Будучи неудачным манипулятором, Герман не способен построить правильный образ своего двойника, и это объясняет его нелюбовь к зеркалам (напоминающую фобию зеркал у Дориана Грея), о которой он говорит дальше: «Хуже было то, что я никак не мог привыкнуть к зеркалам» (505). Мотив «зеркала» и другие с ним сходные по метафорическому значению, как отражение в воде, или дальше в этом отрывке «отражение в темном стекле», или «собственная тень», изобилуют в «Отчаянии», подкрепляя не только тему «сходства», но и зеркальную структуру всего произведения. И к этому как бы пространственному раздвоению сюжета можно прибавить еще и раздвоение сюжета по линии времени , выражающееся сквозным мотивом déjà-vu — ощущение, которое постоянно охватывает (раздвоенного) Германа. Все эти лейтмотивы сопровождают центральную тему двойника [122].
Интертекст как зеркало
Ощущение déjà-vu постоянно охватывает и читателя: это связано с плотной сетью интертекстуальных ассоциаций. А интертекстуальность — один из возможных способов для литературы вести разговор «о себе». Здесь, в начале десятой главы, Герман вставляет свой рассказ в традицию всемирной литературы (тема двойника стара, как литература) и, в частности, русской литературы, цитируя фразу из «Преступления и наказания»: «„Дым, туман, струна дрожит в тумане“. Это не стишок, это из романа Достоевского „Кровь и Слюни“. Пардон, „Шульд унд Зюне“» (505). Тень автора «Преступления и наказания» («Old Dusty» в английском переводе!) витает над романом везде, намеками или реминисценциями, стилистическими оборотами (его обращение в этом отрывке к «господам» напоминает манеру речи героя «Записок из подполья»), или прямым, как здесь, упоминанием другого раздвоенного персонажа — Раскольникова, который тоже убивает за деньги «бесполезную вошь» и этим дает канву «метаромана» Набокова.

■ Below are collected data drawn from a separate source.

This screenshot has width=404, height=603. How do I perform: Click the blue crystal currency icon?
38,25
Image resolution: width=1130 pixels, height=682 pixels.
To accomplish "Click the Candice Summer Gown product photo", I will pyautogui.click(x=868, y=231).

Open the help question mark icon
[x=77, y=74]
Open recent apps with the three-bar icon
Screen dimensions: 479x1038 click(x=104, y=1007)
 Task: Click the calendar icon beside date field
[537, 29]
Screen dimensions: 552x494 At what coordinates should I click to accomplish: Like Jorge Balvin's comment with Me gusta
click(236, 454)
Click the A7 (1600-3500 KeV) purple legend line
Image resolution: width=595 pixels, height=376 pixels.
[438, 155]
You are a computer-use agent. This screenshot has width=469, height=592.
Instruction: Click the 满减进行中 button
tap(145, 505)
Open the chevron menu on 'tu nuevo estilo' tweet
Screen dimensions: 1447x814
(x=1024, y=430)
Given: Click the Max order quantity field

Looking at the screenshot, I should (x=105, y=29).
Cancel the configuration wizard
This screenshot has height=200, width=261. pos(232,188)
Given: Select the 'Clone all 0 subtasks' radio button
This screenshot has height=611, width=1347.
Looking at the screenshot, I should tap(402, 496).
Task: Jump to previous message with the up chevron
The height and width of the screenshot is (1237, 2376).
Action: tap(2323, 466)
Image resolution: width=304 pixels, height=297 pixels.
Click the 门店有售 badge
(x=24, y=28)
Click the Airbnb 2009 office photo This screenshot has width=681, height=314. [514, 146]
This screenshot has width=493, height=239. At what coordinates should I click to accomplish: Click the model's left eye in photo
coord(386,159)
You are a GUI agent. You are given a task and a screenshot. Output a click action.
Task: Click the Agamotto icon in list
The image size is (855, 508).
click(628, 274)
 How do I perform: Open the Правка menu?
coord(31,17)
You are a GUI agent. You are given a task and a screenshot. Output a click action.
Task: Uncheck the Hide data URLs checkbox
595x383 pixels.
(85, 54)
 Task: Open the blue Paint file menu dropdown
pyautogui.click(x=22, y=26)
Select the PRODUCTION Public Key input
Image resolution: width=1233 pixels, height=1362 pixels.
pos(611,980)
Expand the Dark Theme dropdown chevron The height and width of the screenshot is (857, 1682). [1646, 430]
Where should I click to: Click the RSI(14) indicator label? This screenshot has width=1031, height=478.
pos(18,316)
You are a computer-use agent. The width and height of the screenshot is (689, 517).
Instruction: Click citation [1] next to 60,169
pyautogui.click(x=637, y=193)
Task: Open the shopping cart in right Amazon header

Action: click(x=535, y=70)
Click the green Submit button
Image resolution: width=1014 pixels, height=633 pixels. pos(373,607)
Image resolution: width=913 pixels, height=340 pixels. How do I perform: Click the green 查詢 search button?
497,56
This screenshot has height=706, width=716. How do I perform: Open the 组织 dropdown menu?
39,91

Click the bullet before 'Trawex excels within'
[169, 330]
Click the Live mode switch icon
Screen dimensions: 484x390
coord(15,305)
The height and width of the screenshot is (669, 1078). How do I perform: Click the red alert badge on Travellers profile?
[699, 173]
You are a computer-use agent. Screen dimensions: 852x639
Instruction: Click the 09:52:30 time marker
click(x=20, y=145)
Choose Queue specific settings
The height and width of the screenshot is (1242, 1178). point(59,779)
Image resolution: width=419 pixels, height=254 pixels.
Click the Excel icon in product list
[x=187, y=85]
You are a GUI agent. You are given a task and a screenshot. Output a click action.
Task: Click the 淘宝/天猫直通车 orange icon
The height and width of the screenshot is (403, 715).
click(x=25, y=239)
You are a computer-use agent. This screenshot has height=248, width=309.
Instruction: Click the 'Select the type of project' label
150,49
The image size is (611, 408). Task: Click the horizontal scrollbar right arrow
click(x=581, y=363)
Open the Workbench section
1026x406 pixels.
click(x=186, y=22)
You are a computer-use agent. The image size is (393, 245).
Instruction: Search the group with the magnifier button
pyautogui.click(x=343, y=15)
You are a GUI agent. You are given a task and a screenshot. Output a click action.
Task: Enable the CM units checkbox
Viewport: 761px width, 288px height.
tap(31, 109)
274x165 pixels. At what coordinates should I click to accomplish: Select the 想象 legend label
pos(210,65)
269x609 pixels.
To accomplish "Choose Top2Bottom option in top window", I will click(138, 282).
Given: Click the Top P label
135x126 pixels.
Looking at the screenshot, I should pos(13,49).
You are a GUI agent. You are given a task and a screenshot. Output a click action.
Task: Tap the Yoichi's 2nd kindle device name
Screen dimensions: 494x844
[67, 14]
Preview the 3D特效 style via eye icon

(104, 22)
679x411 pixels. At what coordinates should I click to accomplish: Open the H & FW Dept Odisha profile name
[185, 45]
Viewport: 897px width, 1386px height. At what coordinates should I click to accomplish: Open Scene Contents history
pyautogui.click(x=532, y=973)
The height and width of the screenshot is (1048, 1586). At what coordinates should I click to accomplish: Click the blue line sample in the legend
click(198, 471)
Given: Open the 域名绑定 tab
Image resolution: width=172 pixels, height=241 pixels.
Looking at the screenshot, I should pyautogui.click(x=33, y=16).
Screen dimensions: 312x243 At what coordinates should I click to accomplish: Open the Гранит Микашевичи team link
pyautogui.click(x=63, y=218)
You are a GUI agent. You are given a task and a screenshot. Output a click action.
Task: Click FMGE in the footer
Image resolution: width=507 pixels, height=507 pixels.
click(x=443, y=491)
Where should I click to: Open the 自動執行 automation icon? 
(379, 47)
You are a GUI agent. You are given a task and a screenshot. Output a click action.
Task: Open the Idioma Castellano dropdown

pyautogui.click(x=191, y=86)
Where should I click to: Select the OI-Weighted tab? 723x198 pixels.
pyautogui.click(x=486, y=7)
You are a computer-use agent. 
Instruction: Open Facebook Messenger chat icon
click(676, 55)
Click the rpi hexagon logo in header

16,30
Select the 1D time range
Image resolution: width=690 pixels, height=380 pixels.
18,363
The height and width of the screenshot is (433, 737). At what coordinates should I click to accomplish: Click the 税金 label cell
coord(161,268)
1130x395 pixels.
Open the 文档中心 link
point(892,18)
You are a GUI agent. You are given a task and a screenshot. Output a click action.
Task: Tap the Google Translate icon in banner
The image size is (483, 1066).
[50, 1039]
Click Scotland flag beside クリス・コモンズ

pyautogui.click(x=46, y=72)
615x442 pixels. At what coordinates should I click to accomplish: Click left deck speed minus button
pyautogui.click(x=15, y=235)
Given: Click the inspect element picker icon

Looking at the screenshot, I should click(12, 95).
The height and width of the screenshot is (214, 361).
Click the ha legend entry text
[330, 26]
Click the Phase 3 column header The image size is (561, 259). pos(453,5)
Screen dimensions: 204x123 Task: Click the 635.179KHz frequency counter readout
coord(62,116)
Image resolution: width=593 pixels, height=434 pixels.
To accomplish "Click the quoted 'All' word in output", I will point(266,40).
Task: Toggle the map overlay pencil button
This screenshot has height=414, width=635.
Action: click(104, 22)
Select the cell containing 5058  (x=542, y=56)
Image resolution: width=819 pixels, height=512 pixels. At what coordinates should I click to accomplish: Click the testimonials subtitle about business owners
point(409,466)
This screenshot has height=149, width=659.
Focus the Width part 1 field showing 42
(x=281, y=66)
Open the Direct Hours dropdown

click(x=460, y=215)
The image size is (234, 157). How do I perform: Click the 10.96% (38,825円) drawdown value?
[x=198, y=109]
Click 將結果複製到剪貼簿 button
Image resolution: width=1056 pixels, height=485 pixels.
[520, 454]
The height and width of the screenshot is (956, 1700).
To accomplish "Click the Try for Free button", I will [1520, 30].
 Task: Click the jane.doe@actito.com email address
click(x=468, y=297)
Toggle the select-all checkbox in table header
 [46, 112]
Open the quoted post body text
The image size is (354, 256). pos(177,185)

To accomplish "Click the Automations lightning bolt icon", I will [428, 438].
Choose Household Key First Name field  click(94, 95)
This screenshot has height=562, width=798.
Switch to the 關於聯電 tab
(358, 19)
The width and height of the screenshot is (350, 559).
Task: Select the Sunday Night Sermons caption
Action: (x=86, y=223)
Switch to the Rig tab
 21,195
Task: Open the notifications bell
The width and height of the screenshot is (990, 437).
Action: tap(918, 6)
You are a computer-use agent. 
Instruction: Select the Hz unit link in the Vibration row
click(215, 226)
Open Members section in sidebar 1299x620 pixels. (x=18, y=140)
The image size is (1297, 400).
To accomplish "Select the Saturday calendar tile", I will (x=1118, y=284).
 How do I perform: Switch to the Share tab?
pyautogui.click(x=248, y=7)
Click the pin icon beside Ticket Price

Здесь не место разбирать подробно «мрачную достоевщину» — о ней уже написано немало. Стоит только повторить, что это часть великолепной игры с литературой и зеркального построения произведения. То, что речь идет именно о литературной игре, часто не замечали критики, начиная с Ж.-П Сартра, который написал чрезвычайно грубую и не умную рецензию на перевод «Отчаяния» на французский язык, где он говорит, что все эти «трюки», «болтовня», наполняющая этот «роман-недоносок», происходят оттого, что «писатель-поскребыш», как и его герой, слишком много читал. Правда, великий экзистенциалист признает талант Набокова, но утверждает, что среди его «духовных родителей» первое место занимает Достоевский. Это уже показывает его полное непонимание писателя, тем более что он видит разницу между ними в том, что «Достоевский верил в своих героев, а Набоков в своих уже не верит». И добавляет: «…как, впрочем, и в искусство романа вообще» [123]! Сартр, как и многие другие, попадает в ловушку Набокова, застревая на уровне Означаемого 1.